Polski ambasador w Izraelu, Maciej Hunia, został wezwany przez izraelskie Ministerstwo Spraw Zagranicznych w związku z wypowiedziami premiera Donalda Tuska i oficjalnym stanowiskiem polskiego MSZ dotyczącym sytuacji humanitarnej w Strefie Gazy. Informację jako pierwsze podały izraelskie media, wskazując na „skandaliczne odniesienia do obozów koncentracyjnych” i oskarżenia wobec Izraela o głodzenie ludności cywilnej.
Dyplomatyczny zgrzyt po słowach premiera
Powodem wezwania było jednoznaczne stanowisko, jakie Donald Tusk zajął w sprawie izraelskiej ofensywy w Gazie. W opublikowanym na platformie X wpisie premier stwierdził:
„Polska była, jest i będzie po stronie Izraela w jego konfrontacji z islamskim terroryzmem, ale nigdy po stronie polityków, których działania prowadzą do głodu i śmierci matek i dzieci. To musi być oczywiste dla narodów, które przeszły wspólnie przez piekło II wojny światowej”.
Izraelskie MSZ zinterpretowało te słowa jako bezpośrednie odniesienie do Holokaustu i uznało je za przekroczenie granic dyplomatycznego języka.
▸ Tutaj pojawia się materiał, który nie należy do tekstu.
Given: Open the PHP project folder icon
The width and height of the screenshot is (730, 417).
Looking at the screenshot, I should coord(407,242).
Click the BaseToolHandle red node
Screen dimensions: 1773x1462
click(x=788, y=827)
Szef izraelskiej dyplomacji Gideon Saar nazwał wypowiedź Tuska „skandaliczną” i poinformował o formalnym wezwaniu ambasadora Huni na rozmowę wyjaśniającą.
Między solidarnością a krytyką
Spór z Izraelem unaocznia napięcia w międzynarodowej polityce wobec konfliktu na Bliskim Wschodzie. Dla polskiego rządu, który od lat stara się balansować między strategiczną współpracą z Izraelem a lojalnością wobec unijnych wartości, obecna sytuacja jest testem konsekwencji i odwagi moralnej.
Jak na razie Warszawa nie zamierza wycofywać się ze swojego stanowiska. W MSZ mówi się o „potrzebie rozróżnienia między bezpieczeństwem państwa a cyniczną polityką” i o „obowiązku reagowania, gdy giną dzieci i brakuje chleba”.
Lewica: dość pustosłowia, czas na działania
Tymczasem lewicowi komentatorzy zwracają uwagę, że krytyka słowna nie wystarcza. Adrian Zandberg z Partii Razem apeluje, by Polska poszła o krok dalej i rozważyła nałożenie realnych sankcji na państwo izraelskie. Jak podkreśla, „wobec udokumentowanych przypadków celowego głodzenia cywilów i blokady humanitarnej nie można poprzestać na pustych gestach”. W jego ocenie milczenie lub symboliczne gesty oznaczają współudział, a Polska powinna wykorzystać swoje możliwości dyplomatyczne i gospodarcze, by naciskać na Izrael w sposób zdecydowany.